Na tarde de segunda-feira, 29/05/2023, conforme deliberação de assembleia, os docentes da UEM se
reuniram com o reitor Prof. Dr. Leandro Vanalli e a vice-reitora profa. Dra. Gisele Mendes, para cobrá-los
sobre uma posição firme em defesa das pautas dos docentes e do reconhecimento da greve como
instrumento legítimo de luta. O comando reforçou a necessidade de maior esforço da reitoria para expor a situação que levou à greve e buscar abrir negociações com o governador.

Durante a reunião o comando de greve fez críticas à última nota da Apiesp (Associação dirigida pelos
Reitores das sete Universidades Estaduais do Paraná), em especial quando afirmam que as negociações com o governo estavam paralisadas por causa da greve. Tal afirmação não é verdadeira, pois as negociações jamais iniciaram. A afirmação também é uma forma de desqualificar a greve como instrumento legítimo dos trabalhadores, desestabilizando o movimento e iludindo muitos docentes com a ideia de que o governo estava disposto a negociar (mesmo jamais tendo feito isso em todo seu mandato).

Em relação ao plano de carreira docente apresentado pela Apiesp em 10/04/2023, o reitor confirmou que
sofreu resistência e questionamentos da Secretaria de Administração e Previdência (Seap) e, por isso, não
avançou desde então. Isso reforça, mais uma vez, que não é a greve que tem impedido negociações, mas sim os as próprias amarras orçamentárias que o governo impõe. A greve, ao contrário, tem sido a forma justa e legítima de expor a situação, qualificar a discussão junto à comunidade interna e externa, e exigir o cumprimento da garantia constitucional de não redutibilidade dos salários.

Outra pauta defendida pelo movimento grevista foi que os contratos temporários dos professores
aprovados nos testes seletivos sejam efetivados e/ou renovados, mesmo nos períodos de férias e durante a greve.

O comando de greve argumentou que o período de férias letivas não é, necessariamente, período de férias docentes.

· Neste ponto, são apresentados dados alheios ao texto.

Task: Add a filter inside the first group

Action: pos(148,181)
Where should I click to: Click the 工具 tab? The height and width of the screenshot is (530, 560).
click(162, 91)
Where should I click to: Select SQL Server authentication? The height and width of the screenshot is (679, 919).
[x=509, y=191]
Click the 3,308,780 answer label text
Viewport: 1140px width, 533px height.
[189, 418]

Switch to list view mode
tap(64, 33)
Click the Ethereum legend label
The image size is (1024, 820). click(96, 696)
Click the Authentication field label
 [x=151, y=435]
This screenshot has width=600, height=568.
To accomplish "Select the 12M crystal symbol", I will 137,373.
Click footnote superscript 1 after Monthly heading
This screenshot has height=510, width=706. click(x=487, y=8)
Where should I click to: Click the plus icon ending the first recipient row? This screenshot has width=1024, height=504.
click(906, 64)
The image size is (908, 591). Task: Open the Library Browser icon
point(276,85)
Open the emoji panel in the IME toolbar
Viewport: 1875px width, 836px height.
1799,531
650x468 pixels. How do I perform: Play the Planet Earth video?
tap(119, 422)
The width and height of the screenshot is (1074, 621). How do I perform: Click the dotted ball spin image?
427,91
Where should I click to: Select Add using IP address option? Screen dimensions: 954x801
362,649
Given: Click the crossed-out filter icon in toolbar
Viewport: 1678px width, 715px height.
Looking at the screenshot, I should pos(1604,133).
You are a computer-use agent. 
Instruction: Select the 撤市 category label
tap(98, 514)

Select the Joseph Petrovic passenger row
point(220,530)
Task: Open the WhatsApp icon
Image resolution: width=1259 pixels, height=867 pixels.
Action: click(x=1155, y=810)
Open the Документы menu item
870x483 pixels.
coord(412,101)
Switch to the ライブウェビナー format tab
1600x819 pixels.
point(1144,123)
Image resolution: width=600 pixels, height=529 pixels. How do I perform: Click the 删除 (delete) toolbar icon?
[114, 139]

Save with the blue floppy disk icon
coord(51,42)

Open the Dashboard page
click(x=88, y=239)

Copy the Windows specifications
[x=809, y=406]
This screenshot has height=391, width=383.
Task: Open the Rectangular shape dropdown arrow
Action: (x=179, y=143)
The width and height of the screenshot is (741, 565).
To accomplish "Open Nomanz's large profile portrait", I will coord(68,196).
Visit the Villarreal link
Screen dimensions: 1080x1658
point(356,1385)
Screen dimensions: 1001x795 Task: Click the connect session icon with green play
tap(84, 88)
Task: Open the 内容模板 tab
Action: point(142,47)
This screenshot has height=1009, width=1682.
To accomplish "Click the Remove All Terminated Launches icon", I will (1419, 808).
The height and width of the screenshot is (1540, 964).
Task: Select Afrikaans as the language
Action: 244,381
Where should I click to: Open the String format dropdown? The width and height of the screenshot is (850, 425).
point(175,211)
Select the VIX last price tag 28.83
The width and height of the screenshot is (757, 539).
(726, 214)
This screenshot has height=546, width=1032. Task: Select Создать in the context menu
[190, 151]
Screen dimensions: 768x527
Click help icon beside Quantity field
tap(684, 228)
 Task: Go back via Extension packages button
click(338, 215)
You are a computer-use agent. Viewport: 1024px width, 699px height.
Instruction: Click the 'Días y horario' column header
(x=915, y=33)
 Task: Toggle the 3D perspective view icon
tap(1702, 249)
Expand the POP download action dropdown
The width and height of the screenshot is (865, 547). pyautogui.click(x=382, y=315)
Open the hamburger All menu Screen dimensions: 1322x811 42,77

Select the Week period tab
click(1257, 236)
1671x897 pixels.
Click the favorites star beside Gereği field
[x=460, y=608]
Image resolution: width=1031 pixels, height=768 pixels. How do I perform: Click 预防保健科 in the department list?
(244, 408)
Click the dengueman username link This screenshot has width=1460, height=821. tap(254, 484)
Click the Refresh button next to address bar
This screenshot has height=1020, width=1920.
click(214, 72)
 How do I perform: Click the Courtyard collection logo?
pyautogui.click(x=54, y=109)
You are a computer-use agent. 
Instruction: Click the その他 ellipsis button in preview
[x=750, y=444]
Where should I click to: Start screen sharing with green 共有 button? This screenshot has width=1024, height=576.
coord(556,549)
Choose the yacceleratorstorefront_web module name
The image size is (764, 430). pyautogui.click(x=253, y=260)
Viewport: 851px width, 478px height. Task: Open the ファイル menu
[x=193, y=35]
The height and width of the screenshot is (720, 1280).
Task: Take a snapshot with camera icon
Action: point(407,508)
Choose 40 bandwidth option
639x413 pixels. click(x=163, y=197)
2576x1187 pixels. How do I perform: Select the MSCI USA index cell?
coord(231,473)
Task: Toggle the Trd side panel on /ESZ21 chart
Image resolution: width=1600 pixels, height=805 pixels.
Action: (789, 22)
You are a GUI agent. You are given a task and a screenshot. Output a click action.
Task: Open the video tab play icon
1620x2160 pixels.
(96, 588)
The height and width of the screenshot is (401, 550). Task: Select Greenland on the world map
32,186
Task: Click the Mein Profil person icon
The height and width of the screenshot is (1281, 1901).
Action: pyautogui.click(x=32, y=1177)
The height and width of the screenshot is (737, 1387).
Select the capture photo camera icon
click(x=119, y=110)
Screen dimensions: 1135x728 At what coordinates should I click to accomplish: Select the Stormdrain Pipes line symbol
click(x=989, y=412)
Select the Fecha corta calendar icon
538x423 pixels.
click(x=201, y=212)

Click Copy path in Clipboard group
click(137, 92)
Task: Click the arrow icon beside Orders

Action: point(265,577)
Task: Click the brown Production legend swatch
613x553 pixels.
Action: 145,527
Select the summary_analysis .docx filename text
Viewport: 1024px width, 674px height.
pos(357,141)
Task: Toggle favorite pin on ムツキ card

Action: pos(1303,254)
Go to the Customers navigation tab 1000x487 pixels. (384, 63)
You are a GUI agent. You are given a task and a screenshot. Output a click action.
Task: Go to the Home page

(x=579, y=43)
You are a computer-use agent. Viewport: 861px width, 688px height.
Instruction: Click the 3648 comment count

Para os temporários, muitas vezes, esse é o único período em que o professor tem condições de trabalhar ativamente com a pesquisa e extensão, uma vez que durante o período letivo está sobrecarregado com uma carga-horária didática altíssima.

Além disso, o movimento reafirma que a condição do contrato temporário não pode ser utilizada como
subterfúgio para desestruturar a função de docente universitário. Desta forma, todos devem ter isonomia
com os docentes estatutários, com condições de trabalho para atuar no tripé ensino-pesquisa-extensão,
bem como garantias de exercer seu direito constitucional de greve.

Nesse ponto, a reitoria se comprometeu a avançar com os processos de contratação, mas não indicou prazos para que isso ocorra. O movimento grevista deve continuar se organizando e cobrando agilidade nesse processo, bem como a defesa da isonomia e dos concursos públicos.

Foi solicitado pelo movimento que haja mais transparência e agilidade nas informações disseminadas
pela reitoria, e que sejam sempre em defesa das reivindicações do movimento docente e em favor das
universidades públicas.

O movimento grevista segue se fortalecendo pela garantia constitucional da data-base, contra a
defasagem salarial de 42%, resultado de 7 anos sem reposição salarial. A luta pelos salários está
umbilicalmente ligada à luta por condições dignas de trabalho, e pela existência de uma universidade
pública, gratuita e de qualidade, para atender às reais necessidades da classe trabalhadora!